Stored items
=======

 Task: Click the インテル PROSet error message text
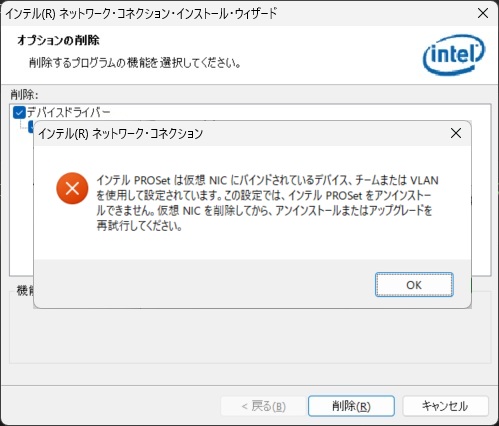(267, 203)
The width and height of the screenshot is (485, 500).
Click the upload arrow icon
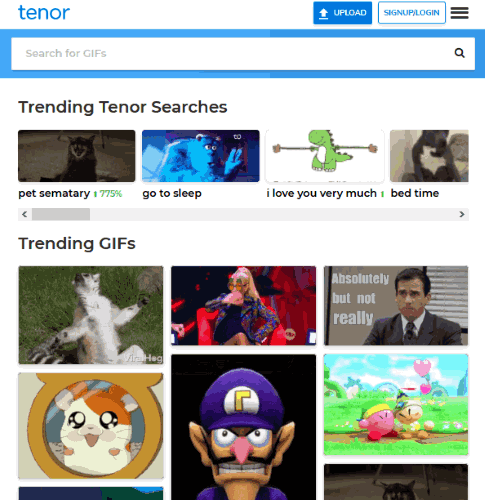(323, 13)
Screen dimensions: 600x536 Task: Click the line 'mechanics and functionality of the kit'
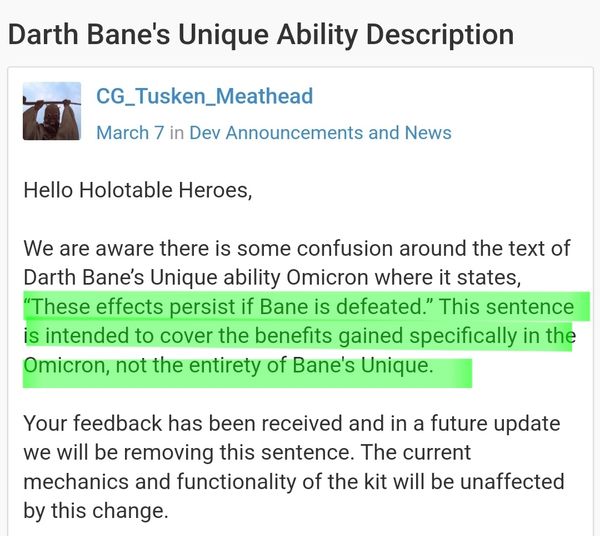294,482
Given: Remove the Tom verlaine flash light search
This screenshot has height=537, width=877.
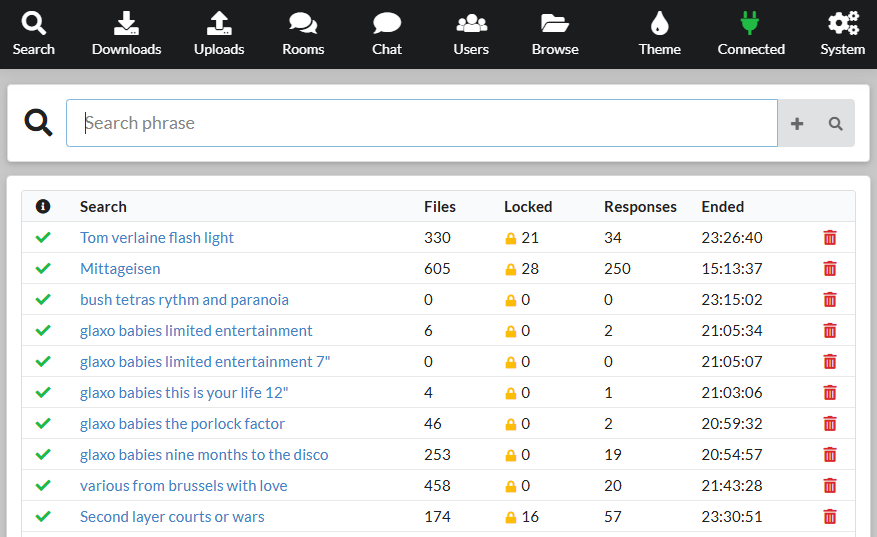Looking at the screenshot, I should pyautogui.click(x=829, y=238).
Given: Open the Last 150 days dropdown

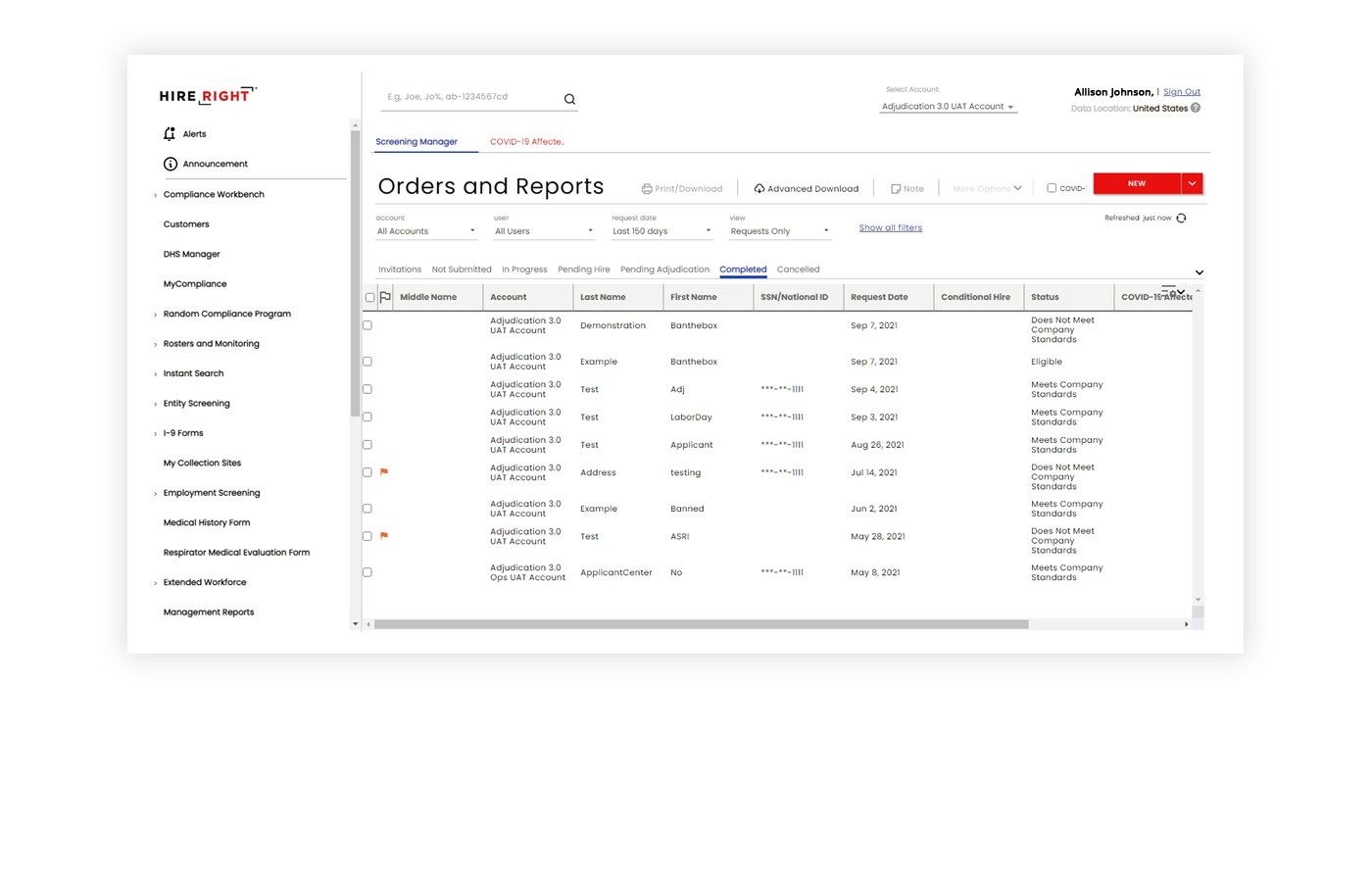Looking at the screenshot, I should [662, 231].
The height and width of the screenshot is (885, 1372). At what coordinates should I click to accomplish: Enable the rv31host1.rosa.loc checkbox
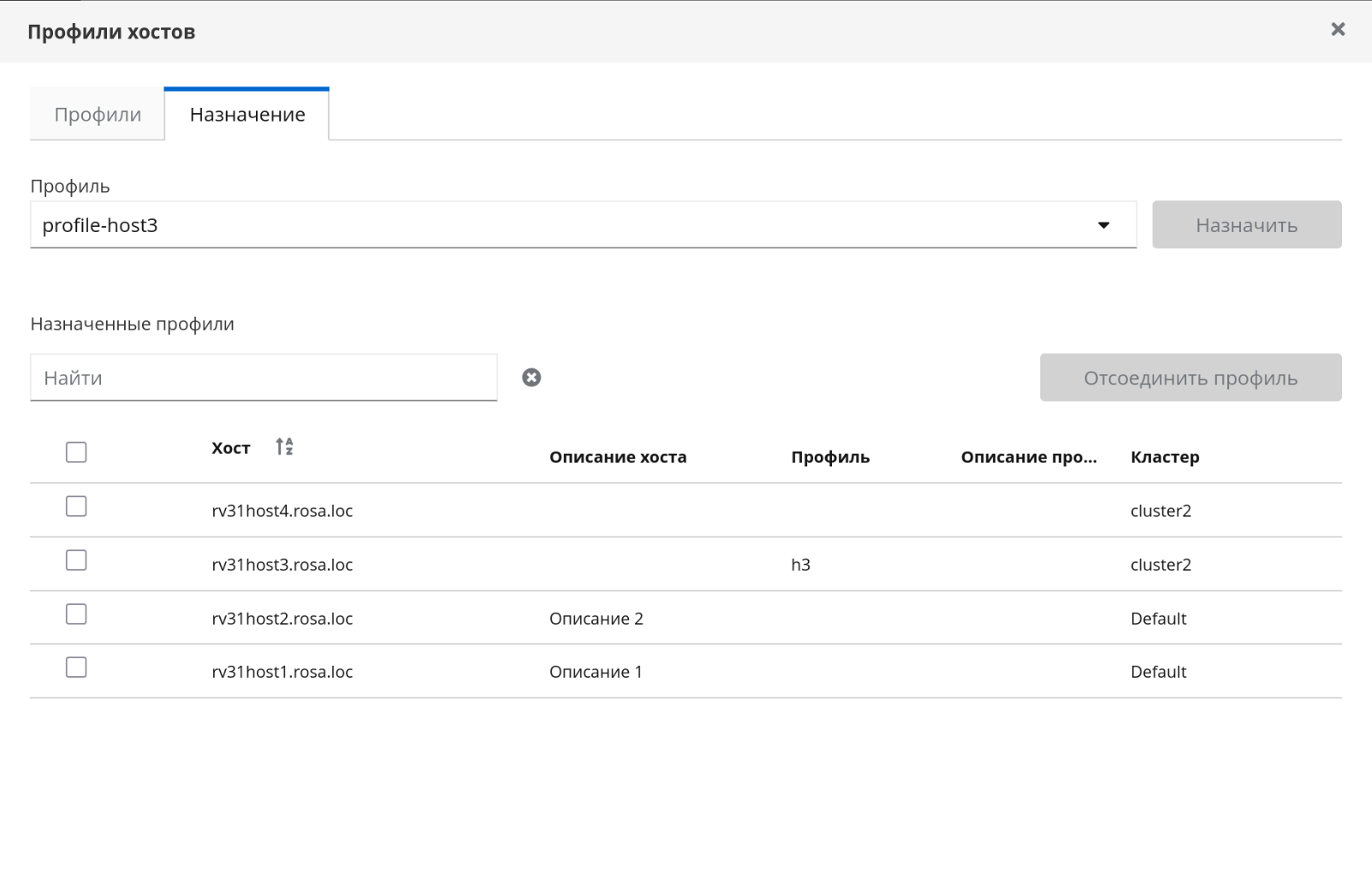click(76, 668)
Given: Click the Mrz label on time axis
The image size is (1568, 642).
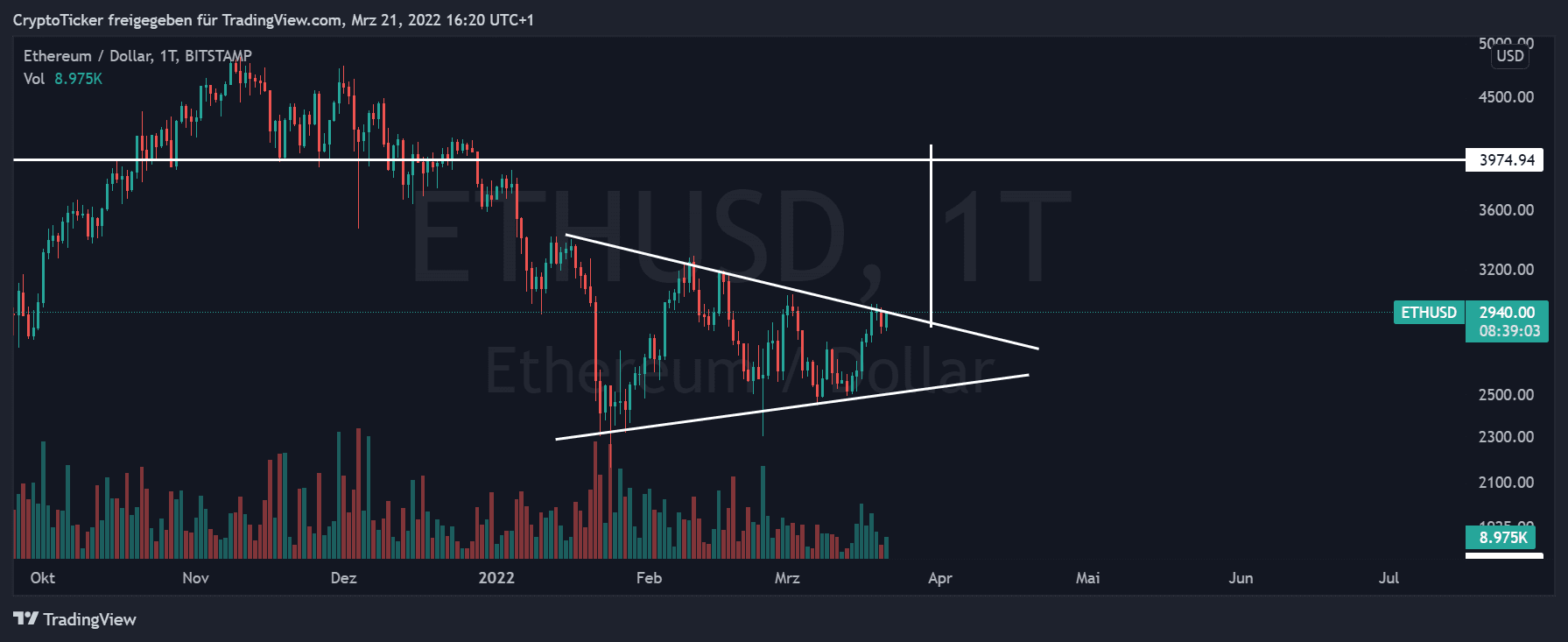Looking at the screenshot, I should [787, 578].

=======

To do :: Reproduce the lines from the one with "Given: Open the Last 150 days dropdown" through the end of the data, keeping both end lines, adding nothing, and dropping any pictures.

Reply to the exercise ::
Given: Open the Last 150 days dropdown

Looking at the screenshot, I should [662, 231].
The height and width of the screenshot is (885, 1372). At what coordinates should I click to accomplish: Enable the rv31host1.rosa.loc checkbox
click(76, 668)
Given: Click the Mrz label on time axis
The image size is (1568, 642).
Looking at the screenshot, I should [787, 578].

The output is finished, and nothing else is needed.